Ich kann diese Serie nur weiterempfehlen. Hier ist eigentlich alles da was den Serienfreund gefallen sollte: Charaktere mit Hintergrund, eine durchdachte Storyline, spannende Unterhaltung, manchmal böse Cliffhanger das man einfach weiterschauen muss und dann noch den Mystik-Faktor dazu. Was will man mehr?

ALIAS – Die Agentin 2. Staffel

Dienstag, August 14th, 2007

Regie: Ken Olin, (…)

Darsteller: Jennifer Garner, Victor Garber, Ron Rifkin, Michael Vartan, Kevin Weisman

Story:

Auch hier möchte ich nicht auf alle 22 Episoden einzeln eingehen, daher auch hier wieder nur eine kleine Zusammenfassung.

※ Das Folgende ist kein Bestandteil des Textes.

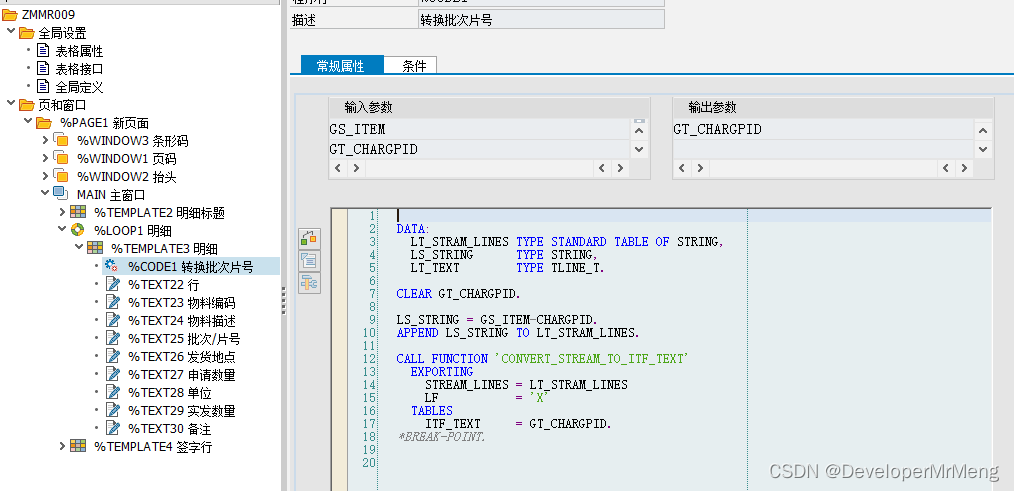Select the %CODE1 转换批次片号 program node
Image resolution: width=1014 pixels, height=491 pixels.
click(x=189, y=266)
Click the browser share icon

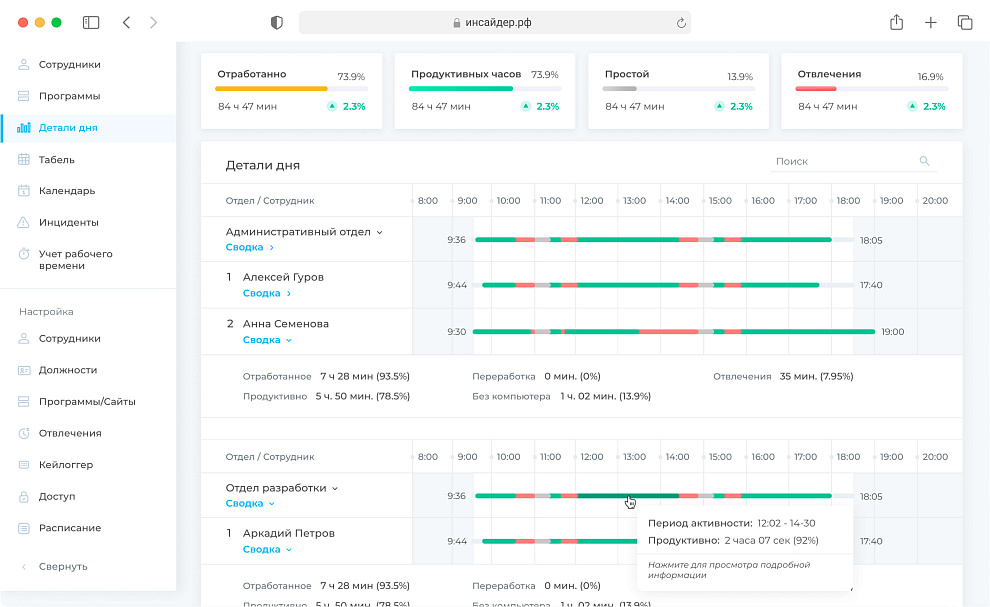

Doppelagnetin Sydney Bristow sieht sich vor der größten Herausforderung ihres Lebens: Ihre Mutter und Widersacherin, die sie seit langem tot glaubte, stellt sich der CIA.
So verändern sich die Beziehungen innerhalb der Familie dramatisch und auch Sydneys Freunde erscheinen in einem neuen Licht.
Sydneys Leben wird noch verwickelter und gefährlicher.

Kommentar:

An meiner Meinung zu dieser Serie hat sich nicht viel verändert; es freut mich viel mehr, dass die Geschichte weitergeht.
Und sie geht genau da weiter, wo sie endete. Also die ersten fünf Minuten der zweiten Staffel sind die letzten fünf Minuten der ersten Staffel.
Es hat sich nicht viel verändert, ausser das die Charaktere mehr Tiefe bekamen und somit noch sympathischer wirken. Was ich auch ganz klasse finde, dass der Charakter Marshall Flinkman mehr hervortrat aus der Menge, denn in der ersten Staffel wirkte er nur mehr wie eine lächerliche Nebenrolle. In dieser Staffel dürfte er auch endlich mal mit auf einen Einsatz und Sydney helfen. Ich sollte dazu sagen, dass Marshall der Computerfreak von SD-6 ist und auch für alle anderen technischen Spielereien, Ausrüstung usw. zuständig ist.
Rambaldi rutscht hier ein bisschen in den Hintergrund, aber die Suche nach seinen Artefakten ist allgegenwärtig. Rambaldi wird erst wieder gegen Ende der Staffel interessant. Hier lag der Schwerpunkt mehr auf die Beziehung zwischen Sydney und ihrer Mutter und die hat es in sich!

Da ich nichts verraten möchte, kann ich euch nur raten diese Serie sich mal an zu sehen und vielleicht auch mal die DVD-Boxen von ALIAS sich zulegen.

Fazit:

Immer noch das Selbe: Wer auf Agenten-Spionage-Filme/Serien steht und nichts gegen ein paar gefühlvolle Einlagen hat, der sollte sich unbedingt ALIAS ansehen.
Für alle anderen lohnt es sich auch weil es ist von der ersten bis zur letzten Minute spannend.